About this exercise: Take the listing and give it again exactly, from its first line to its last line.
Supplied records Start Marker
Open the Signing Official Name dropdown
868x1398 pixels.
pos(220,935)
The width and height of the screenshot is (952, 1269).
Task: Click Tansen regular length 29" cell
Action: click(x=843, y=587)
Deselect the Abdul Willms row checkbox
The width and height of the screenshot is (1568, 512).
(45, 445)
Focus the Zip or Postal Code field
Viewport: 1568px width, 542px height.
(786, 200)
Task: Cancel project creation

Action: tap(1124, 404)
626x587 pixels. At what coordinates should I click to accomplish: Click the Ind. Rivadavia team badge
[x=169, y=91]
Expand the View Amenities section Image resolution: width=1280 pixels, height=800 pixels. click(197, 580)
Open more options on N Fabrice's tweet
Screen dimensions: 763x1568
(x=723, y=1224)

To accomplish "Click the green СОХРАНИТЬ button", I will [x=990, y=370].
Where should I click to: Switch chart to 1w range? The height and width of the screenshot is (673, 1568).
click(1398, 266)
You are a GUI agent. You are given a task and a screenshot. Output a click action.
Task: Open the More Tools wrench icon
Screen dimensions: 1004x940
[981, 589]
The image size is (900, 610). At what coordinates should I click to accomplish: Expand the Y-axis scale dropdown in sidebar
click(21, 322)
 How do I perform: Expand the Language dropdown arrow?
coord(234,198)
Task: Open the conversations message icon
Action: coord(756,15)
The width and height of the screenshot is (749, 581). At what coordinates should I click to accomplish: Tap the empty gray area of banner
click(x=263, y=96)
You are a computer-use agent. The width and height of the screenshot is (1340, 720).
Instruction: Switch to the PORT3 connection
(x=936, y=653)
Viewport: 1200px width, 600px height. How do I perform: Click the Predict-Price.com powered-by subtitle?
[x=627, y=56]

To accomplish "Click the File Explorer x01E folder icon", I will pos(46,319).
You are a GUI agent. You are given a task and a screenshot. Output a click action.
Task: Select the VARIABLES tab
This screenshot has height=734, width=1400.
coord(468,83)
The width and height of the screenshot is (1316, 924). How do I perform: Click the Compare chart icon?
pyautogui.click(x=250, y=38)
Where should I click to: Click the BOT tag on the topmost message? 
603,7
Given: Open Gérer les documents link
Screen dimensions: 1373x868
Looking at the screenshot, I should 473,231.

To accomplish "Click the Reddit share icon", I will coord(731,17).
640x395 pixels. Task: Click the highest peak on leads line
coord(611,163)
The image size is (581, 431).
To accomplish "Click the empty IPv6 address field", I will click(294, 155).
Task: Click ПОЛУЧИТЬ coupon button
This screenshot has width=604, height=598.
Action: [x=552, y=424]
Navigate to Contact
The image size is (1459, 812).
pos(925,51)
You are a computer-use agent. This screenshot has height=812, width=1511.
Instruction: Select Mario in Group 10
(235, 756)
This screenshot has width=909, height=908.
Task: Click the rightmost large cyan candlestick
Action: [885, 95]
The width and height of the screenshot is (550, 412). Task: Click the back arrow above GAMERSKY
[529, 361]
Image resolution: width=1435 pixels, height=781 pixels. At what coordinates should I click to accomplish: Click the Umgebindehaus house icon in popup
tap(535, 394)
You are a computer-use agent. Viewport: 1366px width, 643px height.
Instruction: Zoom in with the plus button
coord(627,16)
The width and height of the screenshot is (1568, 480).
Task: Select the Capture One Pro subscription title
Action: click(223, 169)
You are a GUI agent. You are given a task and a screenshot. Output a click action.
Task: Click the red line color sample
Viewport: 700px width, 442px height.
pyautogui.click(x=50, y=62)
Supplied records End Marker
Expected answer:
Open the Signing Official Name dropdown
868x1398 pixels.
pos(220,935)
The width and height of the screenshot is (952, 1269).
Task: Click Tansen regular length 29" cell
Action: click(x=843, y=587)
Deselect the Abdul Willms row checkbox
The width and height of the screenshot is (1568, 512).
(45, 445)
Focus the Zip or Postal Code field
Viewport: 1568px width, 542px height.
(786, 200)
Task: Cancel project creation

Action: tap(1124, 404)
626x587 pixels. At what coordinates should I click to accomplish: Click the Ind. Rivadavia team badge
[x=169, y=91]
Expand the View Amenities section Image resolution: width=1280 pixels, height=800 pixels. click(197, 580)
Open more options on N Fabrice's tweet
Screen dimensions: 763x1568
(x=723, y=1224)

To accomplish "Click the green СОХРАНИТЬ button", I will [x=990, y=370].
Where should I click to: Switch chart to 1w range? The height and width of the screenshot is (673, 1568).
click(1398, 266)
You are a GUI agent. You are given a task and a screenshot. Output a click action.
Task: Open the More Tools wrench icon
Screen dimensions: 1004x940
[981, 589]
The image size is (900, 610). At what coordinates should I click to accomplish: Expand the Y-axis scale dropdown in sidebar
click(21, 322)
 How do I perform: Expand the Language dropdown arrow?
coord(234,198)
Task: Open the conversations message icon
Action: coord(756,15)
The width and height of the screenshot is (749, 581). At what coordinates should I click to accomplish: Tap the empty gray area of banner
click(x=263, y=96)
You are a computer-use agent. The width and height of the screenshot is (1340, 720).
Instruction: Switch to the PORT3 connection
(x=936, y=653)
Viewport: 1200px width, 600px height. How do I perform: Click the Predict-Price.com powered-by subtitle?
[x=627, y=56]

To accomplish "Click the File Explorer x01E folder icon", I will pos(46,319).
You are a GUI agent. You are given a task and a screenshot. Output a click action.
Task: Select the VARIABLES tab
This screenshot has height=734, width=1400.
coord(468,83)
The width and height of the screenshot is (1316, 924). How do I perform: Click the Compare chart icon?
pyautogui.click(x=250, y=38)
Where should I click to: Click the BOT tag on the topmost message? 
603,7
Given: Open Gérer les documents link
Screen dimensions: 1373x868
Looking at the screenshot, I should 473,231.

To accomplish "Click the Reddit share icon", I will coord(731,17).
640x395 pixels. Task: Click the highest peak on leads line
coord(611,163)
The image size is (581, 431).
To accomplish "Click the empty IPv6 address field", I will click(294, 155).
Task: Click ПОЛУЧИТЬ coupon button
This screenshot has width=604, height=598.
Action: [x=552, y=424]
Navigate to Contact
The image size is (1459, 812).
pos(925,51)
You are a computer-use agent. This screenshot has height=812, width=1511.
Instruction: Select Mario in Group 10
(235, 756)
This screenshot has width=909, height=908.
Task: Click the rightmost large cyan candlestick
Action: [885, 95]
The width and height of the screenshot is (550, 412). Task: Click the back arrow above GAMERSKY
[529, 361]
Image resolution: width=1435 pixels, height=781 pixels. At what coordinates should I click to accomplish: Click the Umgebindehaus house icon in popup
tap(535, 394)
You are a computer-use agent. Viewport: 1366px width, 643px height.
Instruction: Zoom in with the plus button
coord(627,16)
The width and height of the screenshot is (1568, 480).
Task: Select the Capture One Pro subscription title
Action: click(223, 169)
You are a GUI agent. You are given a task and a screenshot. Output a click action.
Task: Click the red line color sample
Viewport: 700px width, 442px height.
pyautogui.click(x=50, y=62)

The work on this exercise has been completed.